Most athletes across the state haven’t had many meets to try to prepare for Drake or the Sioux City Relays because of the cold weather, but Sieperda doesn’t believe that will hinder him.
“I never use how much time on the track as an excuse,” he said. “I think if you are doing the right thing in practice you know you are going to get better.”
He doesn’t need to be on the track with other runners to be chasing his goals because he is after something he won’t find there.
“(I am chasing) the version of myself last year without a doubt,” he said. “I don’t really worry about what everyone else is doing, I don’t worry about Quik Stats, what times other people are running, I worry about Gable Sieperda.
“That is nothing against anyone in the state. I honestly think on any given day anyone can beat anyone so I respect every single one of my competitors because I know what it takes to be at the level they are at and the sacrifice you have to do, but at the end of the day I have me and my thoughts.”
Sieperda entered the week just hungry to start competing and needing to put a time up to qualify for the Drake Relays.
“I haven’t competed since state cross country,” he said. “It has been a long time for me so I am anxious to get back on the track for sure. We were supposed to have (a meet) this past week Tuesday and Thursday and those got canceled.”
Sieperda was hardly sitting on the couch watching it snow this winter. The two-time state place and three-time state qualifier wrestled for CL/GLR, but had to swallow a bitter 0-2 showing at the state tournament to end his career while wrestling with an injury he did not want to elaborate on.
Despite the tough ending he gives credit to the sport for an outlook that has served him well during his high school career.
“I try to speak my mind and be real with people, not be someone I am not,” he said. “I think a lot of that comes from wrestling because wrestlers are maybe a little straightforward and that is how I like to be.”
Through all of his success, Sieperda has also had to deal with his fair share of hardships including a sophomore track season that was hampered by injuries, costing him the wrestling season and a fully healthy track campaign.
Regardless, he has always had confidence in himself and his abilities and has put it out there for all to see and read. While it may not be the way for all athletes it serves a significant purpose for him.
“At the end of cross country season sophomore year I said we were going to win state and I am sure a lot of people thought ‘pffft, OK,’” he said. “The more you say something, the more you tell people what you want and what you want to accomplish the more it is going to happen.
“If you sit back and kind of hide from reality and what you want there is no way in heck you are going to do it. … If you can’t say it there is no way you are going to do it.”
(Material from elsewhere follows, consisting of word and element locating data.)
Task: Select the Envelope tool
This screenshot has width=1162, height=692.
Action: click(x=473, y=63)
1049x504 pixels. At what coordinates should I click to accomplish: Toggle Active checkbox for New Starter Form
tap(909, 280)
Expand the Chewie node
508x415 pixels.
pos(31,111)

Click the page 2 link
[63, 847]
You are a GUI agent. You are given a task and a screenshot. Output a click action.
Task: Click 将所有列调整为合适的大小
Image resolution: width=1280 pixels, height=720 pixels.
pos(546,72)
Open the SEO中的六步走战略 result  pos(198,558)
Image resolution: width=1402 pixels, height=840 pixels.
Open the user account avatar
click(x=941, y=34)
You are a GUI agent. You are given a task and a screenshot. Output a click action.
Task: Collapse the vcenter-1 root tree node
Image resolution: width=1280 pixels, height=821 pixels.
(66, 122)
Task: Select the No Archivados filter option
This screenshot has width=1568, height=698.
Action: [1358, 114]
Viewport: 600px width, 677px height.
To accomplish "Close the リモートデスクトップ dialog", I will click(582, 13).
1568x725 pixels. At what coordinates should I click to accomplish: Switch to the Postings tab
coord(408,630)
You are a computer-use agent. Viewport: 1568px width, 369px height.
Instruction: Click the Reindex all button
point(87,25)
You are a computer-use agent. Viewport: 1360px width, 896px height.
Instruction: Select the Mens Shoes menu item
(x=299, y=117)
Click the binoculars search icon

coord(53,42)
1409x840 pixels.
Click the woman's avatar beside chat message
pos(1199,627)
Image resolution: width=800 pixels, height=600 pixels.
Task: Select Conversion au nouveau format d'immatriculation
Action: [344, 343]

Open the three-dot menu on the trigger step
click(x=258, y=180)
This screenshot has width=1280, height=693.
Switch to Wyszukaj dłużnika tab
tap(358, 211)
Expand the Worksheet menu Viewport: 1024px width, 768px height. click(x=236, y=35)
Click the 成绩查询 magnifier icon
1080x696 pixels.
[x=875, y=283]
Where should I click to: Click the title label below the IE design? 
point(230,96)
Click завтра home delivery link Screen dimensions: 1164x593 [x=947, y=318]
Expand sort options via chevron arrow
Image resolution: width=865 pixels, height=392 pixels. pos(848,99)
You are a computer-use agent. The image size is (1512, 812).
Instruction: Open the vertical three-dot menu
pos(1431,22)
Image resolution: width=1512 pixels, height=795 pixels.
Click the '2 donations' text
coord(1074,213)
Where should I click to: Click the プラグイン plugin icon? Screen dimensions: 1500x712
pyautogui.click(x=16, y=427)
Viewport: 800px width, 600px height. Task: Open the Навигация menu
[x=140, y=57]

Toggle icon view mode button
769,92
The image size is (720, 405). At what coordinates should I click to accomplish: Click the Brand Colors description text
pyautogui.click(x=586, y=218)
Sieperda and Central Lyon return to the Sioux City Relays Friday looking to truly get their season kicked into high gear. He wouldn’t mind a repeat of last season when he captured both the 1,600 and 3,200 titles in meet-record times of in 4:19.49 and 9:22.77, respectively.
“Last year’s Sioux City Relays was my coming out party a little bit,” he said. “I didn’t really know where I was at and surprised myself a lot there. Looking forward to doing it again this year.
“It is an awesome opportunity to run fast and run against good competition and see where I am at.”
It was a far different feeling from his sophomore year when he ran the mile while battling stress fractures in his legs.
He will run the 1,600, 3,200 and 800 in Sioux City again with the 800 the only race he didn’t win a year ago as KP-WC’s Alec Still beat him to the line.
Time is ticking on his final season. He is ready to race.